Posted on April 18, 2005

The Telegraph (UK) reports on the six women authors who have been short-listed for the £30,000 Orange Prize for Fiction, which is for women writers only. Apparently, some of the six finalists have quite a colorful past. The Telegraph says shortlisted authors are: Joolz Denby for Billie Morgan, Jane Gardam for Old Filth, Sheri Holman for The Mammoth Cheese, Marina Lewycka for A Short History of Tractors in Ukrainian, Maile Meloy for Liars and Saints, Lionel Shriver for We Need to Talk About Kevin. (Lionel Shriver is a woman: she changed her name to a boy's when she was 15). Jane Gardam is in her mid-70's and was shortlisted for the Booker Prize in 1978, and has won the Whitbread Best Novel Award. Most of the other authors are unknowns. But name of Joolz Denby certainly raised a few eyebrows.

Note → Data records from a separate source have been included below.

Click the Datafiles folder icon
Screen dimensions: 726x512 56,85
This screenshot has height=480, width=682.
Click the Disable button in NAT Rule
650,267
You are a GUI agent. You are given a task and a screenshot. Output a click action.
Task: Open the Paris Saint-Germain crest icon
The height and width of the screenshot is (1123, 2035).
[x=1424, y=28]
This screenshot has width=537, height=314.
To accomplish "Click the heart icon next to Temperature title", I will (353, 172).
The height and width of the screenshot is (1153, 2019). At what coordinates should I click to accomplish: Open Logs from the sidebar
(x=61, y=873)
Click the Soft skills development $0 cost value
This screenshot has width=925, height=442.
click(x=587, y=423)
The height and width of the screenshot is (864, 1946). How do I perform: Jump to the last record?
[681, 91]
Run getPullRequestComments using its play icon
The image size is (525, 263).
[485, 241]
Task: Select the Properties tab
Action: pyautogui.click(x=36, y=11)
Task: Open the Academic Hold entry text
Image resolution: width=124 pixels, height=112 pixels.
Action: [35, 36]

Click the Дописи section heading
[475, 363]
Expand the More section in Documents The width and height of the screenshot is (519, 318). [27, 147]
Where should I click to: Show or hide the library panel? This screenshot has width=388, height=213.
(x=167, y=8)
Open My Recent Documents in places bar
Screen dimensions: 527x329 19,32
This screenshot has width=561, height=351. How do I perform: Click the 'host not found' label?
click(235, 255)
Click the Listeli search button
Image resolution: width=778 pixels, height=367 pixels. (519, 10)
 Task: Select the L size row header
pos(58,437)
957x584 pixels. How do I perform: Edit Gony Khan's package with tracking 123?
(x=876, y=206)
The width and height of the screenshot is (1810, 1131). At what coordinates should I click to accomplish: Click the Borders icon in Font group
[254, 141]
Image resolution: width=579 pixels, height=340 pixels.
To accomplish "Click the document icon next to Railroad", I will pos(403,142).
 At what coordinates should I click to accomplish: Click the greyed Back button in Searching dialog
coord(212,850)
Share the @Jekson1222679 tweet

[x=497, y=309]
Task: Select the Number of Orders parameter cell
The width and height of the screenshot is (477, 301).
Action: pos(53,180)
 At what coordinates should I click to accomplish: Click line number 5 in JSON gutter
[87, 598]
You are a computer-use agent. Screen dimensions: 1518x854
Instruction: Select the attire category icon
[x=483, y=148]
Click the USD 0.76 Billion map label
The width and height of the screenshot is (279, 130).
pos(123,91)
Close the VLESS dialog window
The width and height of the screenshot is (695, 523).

Far and away the most colourful is [Joolz] Denby, 50 this year, who went to a private school in Harrogate. She soon rebelled and at the age of 19 married a member of Satan's Slaves bike gang. The marriage lasted four years but left a legacy.

Some 70 per cent of her body is covered with tattoos and she has 25 body piercings in her ears, nose and chin. A punk poet, she has toured with the band New Model Army for the past 25 years.

Billie Morgan, her third book, is published by the small firm Serpent's Tail after she was dropped by HarperCollins - and it is not for the faint-hearted. Replete with details about drugs, a teenage gang rape and an episode when a severed head is put on display at a bikers' party, it is the confessional but fictional story of a "biker chick" involved in a murder.